Africa's mineral wealth still beckons
When international mining groups believe the time is right they will find the money to realise some of Africa's wealth, writes Ken Gooding of the Financial Times
MINING represents one of Africa's few real areas of progress. This is partly because miners have no alternative but to go where nature placed its rich mineral deposits.
Africa already provides most of the world's gold and gem diamonds as well as those more useful precious metals - platinum and palladium. Most of the world's cobalt, copper, chrome and titanium dioxide is also mined in Africa.
There is a great deal left.
The US Bureau of Mines estimates that deposits in southern Africa alone hold nearly 90% of the world's platinum and palladium, 85% of the chromium, 75% of the manganese, 50% of the gold and 50% of the vanadium.
Until recently, however, these riches were unavailable to the international mining companies which had the money and expertise to dig them out. But since the end of the 1980s, change has been sweeping through the continent.
From Algeria to Zimbabwe, more than 30 African countries have made substantial changes to their mining codes.
Governments that once treated international mining groups with deep suspicion have started competing for their favours. Many have watered down or abolished foreign ownership restrictions or punitive taxes that previously discouraged companies from exploring. Mining groups are also being invited to bid for state-owned mining assets.
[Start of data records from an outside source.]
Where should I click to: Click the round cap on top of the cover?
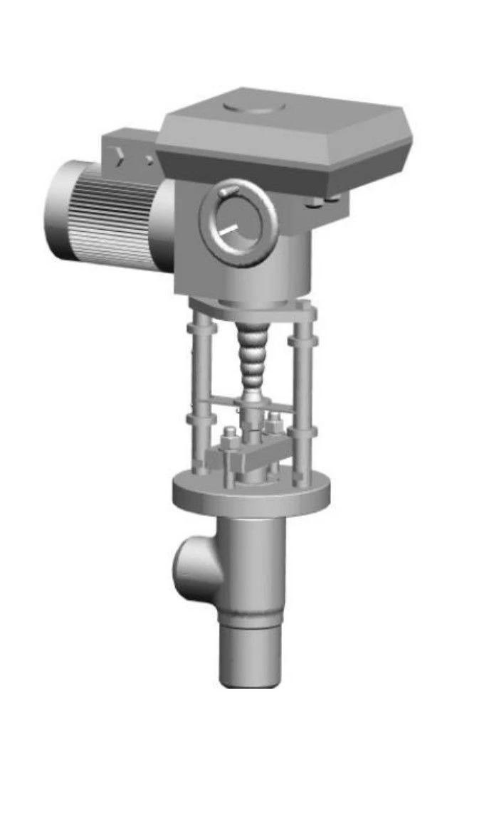[254, 107]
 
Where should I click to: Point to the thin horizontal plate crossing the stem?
[253, 403]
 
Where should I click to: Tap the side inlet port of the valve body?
[191, 566]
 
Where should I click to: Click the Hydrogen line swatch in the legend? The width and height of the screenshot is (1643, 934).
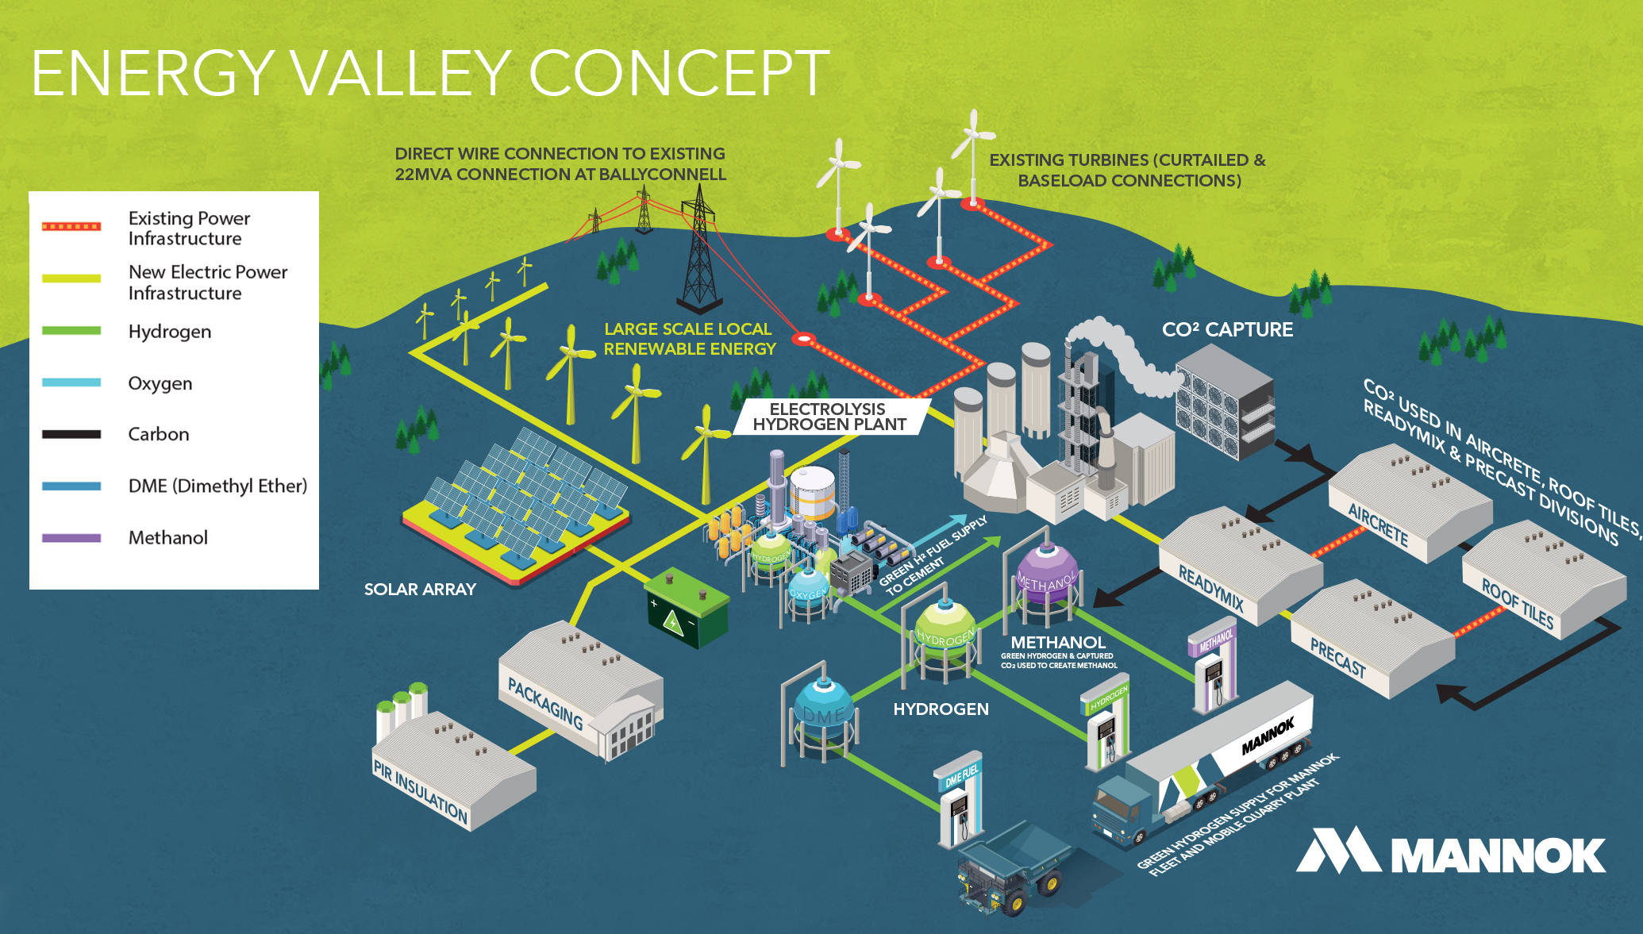[71, 331]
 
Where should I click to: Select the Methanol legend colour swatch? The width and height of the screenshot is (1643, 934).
[71, 538]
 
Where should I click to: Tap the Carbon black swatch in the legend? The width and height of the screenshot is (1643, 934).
[71, 434]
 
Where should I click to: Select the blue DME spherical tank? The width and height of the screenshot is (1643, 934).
[823, 714]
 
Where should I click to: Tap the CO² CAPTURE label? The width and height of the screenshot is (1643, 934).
[1227, 330]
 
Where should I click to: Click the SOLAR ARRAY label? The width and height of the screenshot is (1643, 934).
[420, 590]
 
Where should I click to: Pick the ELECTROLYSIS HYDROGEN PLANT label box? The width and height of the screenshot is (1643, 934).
[829, 417]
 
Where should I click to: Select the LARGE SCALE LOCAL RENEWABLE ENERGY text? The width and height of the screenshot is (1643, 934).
[689, 339]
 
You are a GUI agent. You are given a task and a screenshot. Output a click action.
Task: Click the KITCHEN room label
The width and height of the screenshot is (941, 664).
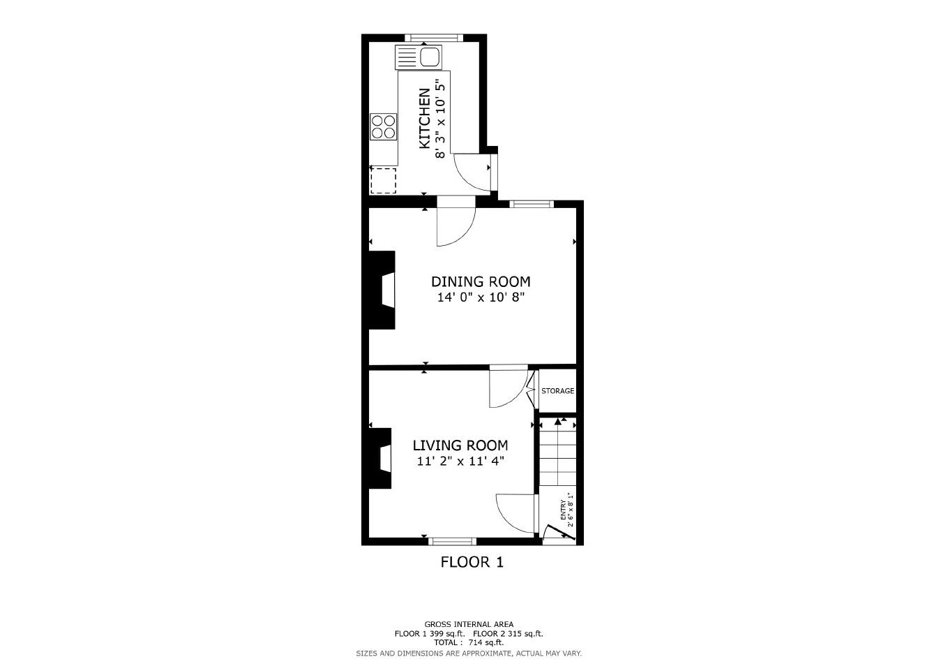[x=424, y=119]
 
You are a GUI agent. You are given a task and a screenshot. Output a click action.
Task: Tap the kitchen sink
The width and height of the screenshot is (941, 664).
[x=419, y=57]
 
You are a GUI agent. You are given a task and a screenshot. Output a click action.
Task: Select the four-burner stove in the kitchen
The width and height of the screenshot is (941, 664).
[x=383, y=126]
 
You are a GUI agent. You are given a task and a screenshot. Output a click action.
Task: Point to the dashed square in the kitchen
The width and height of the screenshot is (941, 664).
[x=383, y=180]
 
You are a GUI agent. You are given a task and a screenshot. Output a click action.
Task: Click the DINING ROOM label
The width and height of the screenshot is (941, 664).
[x=480, y=281]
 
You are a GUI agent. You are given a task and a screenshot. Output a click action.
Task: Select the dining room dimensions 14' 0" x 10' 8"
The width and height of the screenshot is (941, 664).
[x=480, y=297]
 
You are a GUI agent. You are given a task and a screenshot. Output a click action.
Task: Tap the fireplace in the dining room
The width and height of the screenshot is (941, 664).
[x=383, y=290]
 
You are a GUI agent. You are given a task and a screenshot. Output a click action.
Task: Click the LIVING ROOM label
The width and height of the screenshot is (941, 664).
[x=460, y=445]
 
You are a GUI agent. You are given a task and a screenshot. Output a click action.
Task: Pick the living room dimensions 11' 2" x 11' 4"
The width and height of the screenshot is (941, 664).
[x=460, y=461]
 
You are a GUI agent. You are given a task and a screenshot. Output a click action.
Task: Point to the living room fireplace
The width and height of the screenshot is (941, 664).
[x=381, y=457]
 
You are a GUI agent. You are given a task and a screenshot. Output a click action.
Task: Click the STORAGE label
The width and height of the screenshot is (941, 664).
[x=557, y=391]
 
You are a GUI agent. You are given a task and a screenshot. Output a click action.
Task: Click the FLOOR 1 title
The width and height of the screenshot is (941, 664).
[x=472, y=562]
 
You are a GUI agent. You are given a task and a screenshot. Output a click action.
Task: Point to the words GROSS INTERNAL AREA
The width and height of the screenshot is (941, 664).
[x=469, y=624]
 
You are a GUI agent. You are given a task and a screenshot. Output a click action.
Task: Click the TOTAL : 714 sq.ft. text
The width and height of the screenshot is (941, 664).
[x=469, y=642]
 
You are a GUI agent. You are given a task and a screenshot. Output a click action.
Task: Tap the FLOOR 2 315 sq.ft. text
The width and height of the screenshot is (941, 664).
[x=513, y=634]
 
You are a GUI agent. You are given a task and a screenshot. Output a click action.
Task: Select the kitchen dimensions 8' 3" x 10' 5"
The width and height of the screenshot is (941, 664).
[x=440, y=119]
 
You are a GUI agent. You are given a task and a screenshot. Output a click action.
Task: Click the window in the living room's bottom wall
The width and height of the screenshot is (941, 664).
[x=452, y=541]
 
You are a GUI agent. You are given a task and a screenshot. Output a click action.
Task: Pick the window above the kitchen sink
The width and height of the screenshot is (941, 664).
[x=433, y=37]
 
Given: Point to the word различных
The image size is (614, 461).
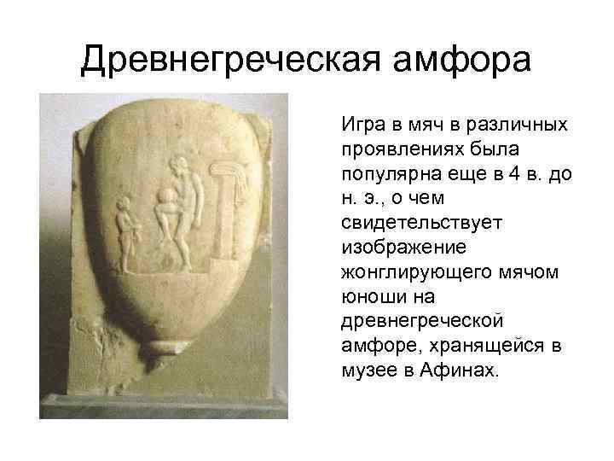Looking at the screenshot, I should click(523, 125).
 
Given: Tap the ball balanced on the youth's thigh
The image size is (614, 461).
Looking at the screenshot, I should click(166, 204).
Governments in Africa, as elsewhere in the developing world, recognise that mining can play a vital role in improving a country's infrastructure. Road and rail links must often be established, water and power provided and the "human" infrastructure improved through the provision of medical and educational facilities.
Moreover, because the credit rating of large foreign mining companies is often higher than that of the host government, they may be able to provide this infrastructure more cheaply than can the state.
However, despite these benefits, there is still a tendency for some African governments to treat mining by foreign companies differently from other industrial activities, says Ian Emsley, an economist with Anglo American Corporation who has studied long-term mining and development in Africa.
Some African governments still treat mining as a special case because they retain the perception that mining involves the plunder of the country's patrimony and creates little wealth for the government or employment for the population.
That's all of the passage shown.